We took our drinks into the sitting room. She curled up on the sofa and took out a small notebook, in which she had scribbled pages of dates. “I’d been seeing Frank since the end of ’49,” she said thoughtfully. “I went to his birthday party in New York in December. That was on the 12th.” She didn’t open the notebook, which she played with like a talisman between her fingers. “His marriage was already on the rocks. Let’s make sure we put that in, honey: the ball and chain was well and truly smashed before I came on the scene. But he was a good dad, I’ll give him that.”

“But it was hardly a sotto voce romance, was it?” I said.

“Frank moved in with me the day Nancy announced she was taking the bus to Reno. That was St. Valentine’s Day, 1950,” she said precisely, still not checking with the notebook. “I’d taken a house in Pacific Palisades that belonged to a dance director at Metro. It was a beautiful place on the ocean, but Frank couldn’t settle. I’ve told you about that time, haven’t I? He was constantly moving in and out, in and out. Never quietly either! He was picking fights with everyone. Especially with me. Things got so bad between us I felt sick the moment I heard his voice. Figure that out!
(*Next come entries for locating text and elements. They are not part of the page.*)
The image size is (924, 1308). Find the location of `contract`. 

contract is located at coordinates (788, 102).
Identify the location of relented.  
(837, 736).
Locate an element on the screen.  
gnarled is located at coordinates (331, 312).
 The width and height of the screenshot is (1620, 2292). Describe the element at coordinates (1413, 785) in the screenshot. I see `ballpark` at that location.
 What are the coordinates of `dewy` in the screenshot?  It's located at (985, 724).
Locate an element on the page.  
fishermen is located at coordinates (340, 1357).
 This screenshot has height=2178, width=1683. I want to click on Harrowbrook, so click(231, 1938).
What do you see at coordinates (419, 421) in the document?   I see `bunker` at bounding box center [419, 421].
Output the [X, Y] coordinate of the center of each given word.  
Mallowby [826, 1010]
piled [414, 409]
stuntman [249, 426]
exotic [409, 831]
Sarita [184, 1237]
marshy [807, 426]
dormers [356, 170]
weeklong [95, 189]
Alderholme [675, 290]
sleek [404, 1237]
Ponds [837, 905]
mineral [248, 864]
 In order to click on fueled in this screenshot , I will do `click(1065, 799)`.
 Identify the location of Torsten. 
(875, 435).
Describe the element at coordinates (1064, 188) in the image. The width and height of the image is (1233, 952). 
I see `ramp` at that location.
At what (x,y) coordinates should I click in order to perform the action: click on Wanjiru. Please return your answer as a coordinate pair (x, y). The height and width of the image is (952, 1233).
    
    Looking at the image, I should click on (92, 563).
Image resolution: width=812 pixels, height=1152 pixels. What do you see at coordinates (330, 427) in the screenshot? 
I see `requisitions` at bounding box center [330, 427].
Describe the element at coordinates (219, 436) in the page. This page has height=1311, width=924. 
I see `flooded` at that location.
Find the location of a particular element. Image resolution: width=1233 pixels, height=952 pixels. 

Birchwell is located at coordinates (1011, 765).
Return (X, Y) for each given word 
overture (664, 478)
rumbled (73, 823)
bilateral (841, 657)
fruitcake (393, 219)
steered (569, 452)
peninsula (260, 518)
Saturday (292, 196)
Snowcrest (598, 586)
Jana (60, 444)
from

“Then I made the mistake of letting him con me into telling him about my affair with Mario Cabré when I was making Pandora [and the Flying Dutchman]. I still don’t know if I told him to clear the air or to start another fight or simply to hurt him. He’d convinced himself I’d slept with Mario before I admitted it anyway. But I couldn’t have chosen a worse time to come clean.”

Sinatra’s records had completely fallen off Billboard’s list of top tunes. His agent said it was all over for him: he could no longer draw flies, he said. In April, MGM had had enough and fired him.

“They were pissed off with his attitude. Louis Mayer was pissed at me for sticking with him. If I hadn’t been making the studio such a barrel of dough on the crappy loan-out pictures they were putting me in, I’d have been out on my ass, too. He did a record with Harry James that was so bad, I cried when I heard it. I couldn’t listen to it with him. Poor baby, I was the star in the ascendancy and he was on his ass. No matter what I did, his having to rely on a woman to foot some of the bills—most of them, actually—made it all so much worse.”